[Stored items]
··········
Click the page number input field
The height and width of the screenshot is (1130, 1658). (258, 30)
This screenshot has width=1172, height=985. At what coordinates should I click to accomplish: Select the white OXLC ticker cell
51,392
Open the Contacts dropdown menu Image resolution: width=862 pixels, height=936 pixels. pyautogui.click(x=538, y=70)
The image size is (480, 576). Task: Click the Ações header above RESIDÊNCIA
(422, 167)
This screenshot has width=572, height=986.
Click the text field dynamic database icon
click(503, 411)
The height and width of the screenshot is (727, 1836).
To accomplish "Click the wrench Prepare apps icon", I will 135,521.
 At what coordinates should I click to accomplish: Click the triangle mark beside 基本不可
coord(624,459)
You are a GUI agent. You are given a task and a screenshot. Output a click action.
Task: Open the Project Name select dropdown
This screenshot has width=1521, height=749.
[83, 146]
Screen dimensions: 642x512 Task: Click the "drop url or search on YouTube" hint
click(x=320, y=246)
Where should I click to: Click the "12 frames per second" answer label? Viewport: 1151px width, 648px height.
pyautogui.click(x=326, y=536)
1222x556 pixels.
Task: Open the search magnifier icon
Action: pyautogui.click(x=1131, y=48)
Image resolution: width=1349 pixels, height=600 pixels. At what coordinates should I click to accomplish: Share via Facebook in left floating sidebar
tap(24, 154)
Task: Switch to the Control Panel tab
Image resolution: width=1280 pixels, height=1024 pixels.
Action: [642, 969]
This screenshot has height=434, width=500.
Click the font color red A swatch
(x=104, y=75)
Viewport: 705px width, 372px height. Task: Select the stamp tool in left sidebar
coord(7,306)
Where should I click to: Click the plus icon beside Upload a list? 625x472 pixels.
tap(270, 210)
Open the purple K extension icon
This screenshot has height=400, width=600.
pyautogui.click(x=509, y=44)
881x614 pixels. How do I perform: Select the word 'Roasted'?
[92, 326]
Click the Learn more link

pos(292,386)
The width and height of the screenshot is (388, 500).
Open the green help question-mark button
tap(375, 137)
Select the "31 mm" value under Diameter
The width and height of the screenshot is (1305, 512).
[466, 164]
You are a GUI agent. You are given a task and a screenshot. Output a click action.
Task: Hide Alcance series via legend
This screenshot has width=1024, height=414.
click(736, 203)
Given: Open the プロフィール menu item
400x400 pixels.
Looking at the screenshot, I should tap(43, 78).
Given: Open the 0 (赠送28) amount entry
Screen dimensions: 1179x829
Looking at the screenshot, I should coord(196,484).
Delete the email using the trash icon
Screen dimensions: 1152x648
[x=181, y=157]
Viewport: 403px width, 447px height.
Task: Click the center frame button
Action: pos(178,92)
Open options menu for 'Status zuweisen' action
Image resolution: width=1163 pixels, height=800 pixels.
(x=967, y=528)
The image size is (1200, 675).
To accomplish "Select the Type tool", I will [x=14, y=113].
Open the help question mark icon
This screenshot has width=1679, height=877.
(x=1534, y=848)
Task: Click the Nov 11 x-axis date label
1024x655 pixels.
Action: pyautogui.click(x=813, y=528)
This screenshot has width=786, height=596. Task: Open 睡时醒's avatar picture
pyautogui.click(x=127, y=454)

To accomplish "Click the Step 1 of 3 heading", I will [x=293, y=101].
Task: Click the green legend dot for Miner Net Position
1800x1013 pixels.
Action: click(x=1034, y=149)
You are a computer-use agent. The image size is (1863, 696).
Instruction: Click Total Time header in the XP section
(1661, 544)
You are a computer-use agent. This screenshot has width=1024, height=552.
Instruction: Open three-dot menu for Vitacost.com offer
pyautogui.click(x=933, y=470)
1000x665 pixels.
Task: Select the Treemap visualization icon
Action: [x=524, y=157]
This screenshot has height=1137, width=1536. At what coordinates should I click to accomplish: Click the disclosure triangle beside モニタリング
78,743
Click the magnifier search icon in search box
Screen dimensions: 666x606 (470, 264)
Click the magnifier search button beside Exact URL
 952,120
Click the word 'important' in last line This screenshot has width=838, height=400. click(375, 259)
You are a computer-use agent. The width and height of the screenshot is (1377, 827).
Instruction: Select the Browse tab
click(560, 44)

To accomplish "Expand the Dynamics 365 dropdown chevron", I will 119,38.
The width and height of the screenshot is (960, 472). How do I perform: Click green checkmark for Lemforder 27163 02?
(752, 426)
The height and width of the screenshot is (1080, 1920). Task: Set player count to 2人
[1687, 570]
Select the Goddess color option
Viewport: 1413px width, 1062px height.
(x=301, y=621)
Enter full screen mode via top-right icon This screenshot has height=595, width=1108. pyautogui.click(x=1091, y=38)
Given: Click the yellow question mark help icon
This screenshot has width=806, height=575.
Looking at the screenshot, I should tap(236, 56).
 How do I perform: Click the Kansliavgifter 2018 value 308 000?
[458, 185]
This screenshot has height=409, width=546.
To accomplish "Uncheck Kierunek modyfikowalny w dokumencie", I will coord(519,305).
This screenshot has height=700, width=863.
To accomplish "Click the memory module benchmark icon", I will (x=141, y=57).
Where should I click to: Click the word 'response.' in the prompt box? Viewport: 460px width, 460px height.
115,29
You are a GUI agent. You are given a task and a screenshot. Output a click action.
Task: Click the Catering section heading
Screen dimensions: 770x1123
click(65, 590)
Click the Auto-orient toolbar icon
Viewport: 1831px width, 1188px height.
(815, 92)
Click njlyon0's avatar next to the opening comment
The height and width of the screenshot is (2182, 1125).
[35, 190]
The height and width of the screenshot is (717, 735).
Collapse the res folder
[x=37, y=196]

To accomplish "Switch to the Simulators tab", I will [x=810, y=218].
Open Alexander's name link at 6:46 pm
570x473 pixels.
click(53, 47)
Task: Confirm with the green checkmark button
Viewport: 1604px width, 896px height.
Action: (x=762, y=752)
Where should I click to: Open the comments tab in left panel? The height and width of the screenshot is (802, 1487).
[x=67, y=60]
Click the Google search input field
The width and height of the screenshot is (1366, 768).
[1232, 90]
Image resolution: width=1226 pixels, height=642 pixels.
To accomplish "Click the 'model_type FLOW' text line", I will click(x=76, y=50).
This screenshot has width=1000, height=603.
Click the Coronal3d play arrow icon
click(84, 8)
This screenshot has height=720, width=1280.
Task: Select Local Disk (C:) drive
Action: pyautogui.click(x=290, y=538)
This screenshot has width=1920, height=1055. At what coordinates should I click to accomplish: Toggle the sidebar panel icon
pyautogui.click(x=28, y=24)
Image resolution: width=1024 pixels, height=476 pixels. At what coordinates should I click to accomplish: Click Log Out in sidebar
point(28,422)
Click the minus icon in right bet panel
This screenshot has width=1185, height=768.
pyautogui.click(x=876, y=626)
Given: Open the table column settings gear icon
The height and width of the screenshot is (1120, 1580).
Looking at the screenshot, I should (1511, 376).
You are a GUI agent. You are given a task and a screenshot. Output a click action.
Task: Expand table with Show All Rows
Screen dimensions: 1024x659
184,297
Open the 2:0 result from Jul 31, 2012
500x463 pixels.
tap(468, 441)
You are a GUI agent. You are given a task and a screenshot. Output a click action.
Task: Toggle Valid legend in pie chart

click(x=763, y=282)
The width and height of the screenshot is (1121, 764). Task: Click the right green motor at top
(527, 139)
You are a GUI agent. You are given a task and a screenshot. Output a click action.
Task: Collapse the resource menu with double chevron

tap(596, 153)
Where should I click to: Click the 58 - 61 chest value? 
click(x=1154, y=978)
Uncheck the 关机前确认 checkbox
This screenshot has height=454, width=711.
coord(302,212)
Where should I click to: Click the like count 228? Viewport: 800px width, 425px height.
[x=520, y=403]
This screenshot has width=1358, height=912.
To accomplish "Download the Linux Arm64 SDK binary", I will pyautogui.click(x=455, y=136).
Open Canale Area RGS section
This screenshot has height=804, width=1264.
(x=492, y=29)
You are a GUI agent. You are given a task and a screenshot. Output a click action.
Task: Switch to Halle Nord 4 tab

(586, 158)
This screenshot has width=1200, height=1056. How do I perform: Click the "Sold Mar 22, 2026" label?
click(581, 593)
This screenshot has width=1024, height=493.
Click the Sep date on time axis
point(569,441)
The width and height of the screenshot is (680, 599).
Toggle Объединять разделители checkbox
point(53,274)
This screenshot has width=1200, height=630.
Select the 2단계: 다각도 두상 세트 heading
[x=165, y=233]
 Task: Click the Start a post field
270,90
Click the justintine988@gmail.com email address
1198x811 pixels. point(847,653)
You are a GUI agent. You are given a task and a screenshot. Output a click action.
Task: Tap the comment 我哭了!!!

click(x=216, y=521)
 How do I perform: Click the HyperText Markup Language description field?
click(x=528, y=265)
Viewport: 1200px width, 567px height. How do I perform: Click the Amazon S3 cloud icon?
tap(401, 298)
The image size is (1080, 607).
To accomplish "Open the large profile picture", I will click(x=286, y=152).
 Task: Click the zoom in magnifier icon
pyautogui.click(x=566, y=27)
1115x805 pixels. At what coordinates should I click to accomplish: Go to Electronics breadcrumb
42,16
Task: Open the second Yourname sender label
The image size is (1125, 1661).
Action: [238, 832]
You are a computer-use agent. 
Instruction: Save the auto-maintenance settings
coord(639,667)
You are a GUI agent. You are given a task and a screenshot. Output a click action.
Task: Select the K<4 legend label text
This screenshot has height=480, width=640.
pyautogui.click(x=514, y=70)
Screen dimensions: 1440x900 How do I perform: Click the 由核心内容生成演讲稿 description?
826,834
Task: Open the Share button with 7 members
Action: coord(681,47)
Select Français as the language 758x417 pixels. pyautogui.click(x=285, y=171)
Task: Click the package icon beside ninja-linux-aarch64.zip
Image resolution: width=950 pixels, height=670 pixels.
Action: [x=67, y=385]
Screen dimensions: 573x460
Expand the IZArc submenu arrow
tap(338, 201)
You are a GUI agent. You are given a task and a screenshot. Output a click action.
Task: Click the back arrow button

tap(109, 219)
··········
=== Action item ===
How many lines in the entries contain the string "table"? Give the number only.

=== Response area ===
2